▶ _Saved entries_
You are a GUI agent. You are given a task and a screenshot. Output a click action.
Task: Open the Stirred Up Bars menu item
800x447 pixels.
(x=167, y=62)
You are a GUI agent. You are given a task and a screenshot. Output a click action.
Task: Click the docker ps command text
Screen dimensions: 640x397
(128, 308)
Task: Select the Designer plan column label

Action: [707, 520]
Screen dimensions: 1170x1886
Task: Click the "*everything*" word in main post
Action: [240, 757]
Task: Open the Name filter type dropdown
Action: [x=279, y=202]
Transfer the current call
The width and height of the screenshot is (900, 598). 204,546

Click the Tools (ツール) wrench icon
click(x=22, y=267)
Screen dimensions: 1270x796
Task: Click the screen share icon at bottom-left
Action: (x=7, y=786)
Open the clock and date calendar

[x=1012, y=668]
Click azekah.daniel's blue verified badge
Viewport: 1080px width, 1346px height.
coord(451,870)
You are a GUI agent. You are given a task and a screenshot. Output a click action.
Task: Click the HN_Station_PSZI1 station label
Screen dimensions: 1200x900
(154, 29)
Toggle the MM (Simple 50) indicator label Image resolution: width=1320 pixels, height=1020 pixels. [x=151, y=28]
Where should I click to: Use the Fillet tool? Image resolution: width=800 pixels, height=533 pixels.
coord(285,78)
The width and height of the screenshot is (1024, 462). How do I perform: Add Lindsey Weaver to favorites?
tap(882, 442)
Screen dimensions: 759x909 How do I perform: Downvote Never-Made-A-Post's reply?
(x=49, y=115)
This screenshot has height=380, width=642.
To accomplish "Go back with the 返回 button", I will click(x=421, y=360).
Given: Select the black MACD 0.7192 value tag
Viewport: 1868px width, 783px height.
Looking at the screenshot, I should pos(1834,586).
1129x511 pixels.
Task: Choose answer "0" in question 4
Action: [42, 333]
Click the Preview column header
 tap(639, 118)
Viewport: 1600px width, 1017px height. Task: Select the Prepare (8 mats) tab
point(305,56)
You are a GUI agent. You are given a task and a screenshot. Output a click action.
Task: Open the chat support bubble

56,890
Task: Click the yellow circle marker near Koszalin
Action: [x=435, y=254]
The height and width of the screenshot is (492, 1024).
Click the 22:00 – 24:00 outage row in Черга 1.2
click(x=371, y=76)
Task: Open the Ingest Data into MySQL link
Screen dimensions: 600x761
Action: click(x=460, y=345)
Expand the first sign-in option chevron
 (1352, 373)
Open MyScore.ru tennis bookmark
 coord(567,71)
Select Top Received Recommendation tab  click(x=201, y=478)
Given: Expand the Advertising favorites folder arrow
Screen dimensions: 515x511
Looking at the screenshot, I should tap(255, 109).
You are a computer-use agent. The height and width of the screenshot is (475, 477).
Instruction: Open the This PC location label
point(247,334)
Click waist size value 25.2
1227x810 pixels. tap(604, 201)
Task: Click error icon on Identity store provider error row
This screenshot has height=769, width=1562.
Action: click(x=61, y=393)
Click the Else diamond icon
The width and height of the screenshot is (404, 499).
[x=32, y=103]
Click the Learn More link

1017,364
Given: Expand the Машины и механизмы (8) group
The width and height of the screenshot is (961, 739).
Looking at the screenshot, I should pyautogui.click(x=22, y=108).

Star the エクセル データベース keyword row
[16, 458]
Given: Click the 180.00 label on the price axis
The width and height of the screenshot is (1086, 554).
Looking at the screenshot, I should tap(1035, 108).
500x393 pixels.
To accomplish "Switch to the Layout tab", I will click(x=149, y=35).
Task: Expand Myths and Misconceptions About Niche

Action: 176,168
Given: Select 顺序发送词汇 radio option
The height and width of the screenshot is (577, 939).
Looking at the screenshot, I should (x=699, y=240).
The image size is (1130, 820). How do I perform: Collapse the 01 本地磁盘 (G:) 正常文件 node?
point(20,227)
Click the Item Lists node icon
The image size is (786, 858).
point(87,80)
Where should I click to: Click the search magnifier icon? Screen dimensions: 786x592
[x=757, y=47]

▶ _Task objective_
Whenever the string "will" shows up in a line above, copy that line.

▶ _Your solution_
To accomplish "Go back with the 返回 button", I will click(x=421, y=360).
To accomplish "Switch to the Layout tab", I will click(x=149, y=35).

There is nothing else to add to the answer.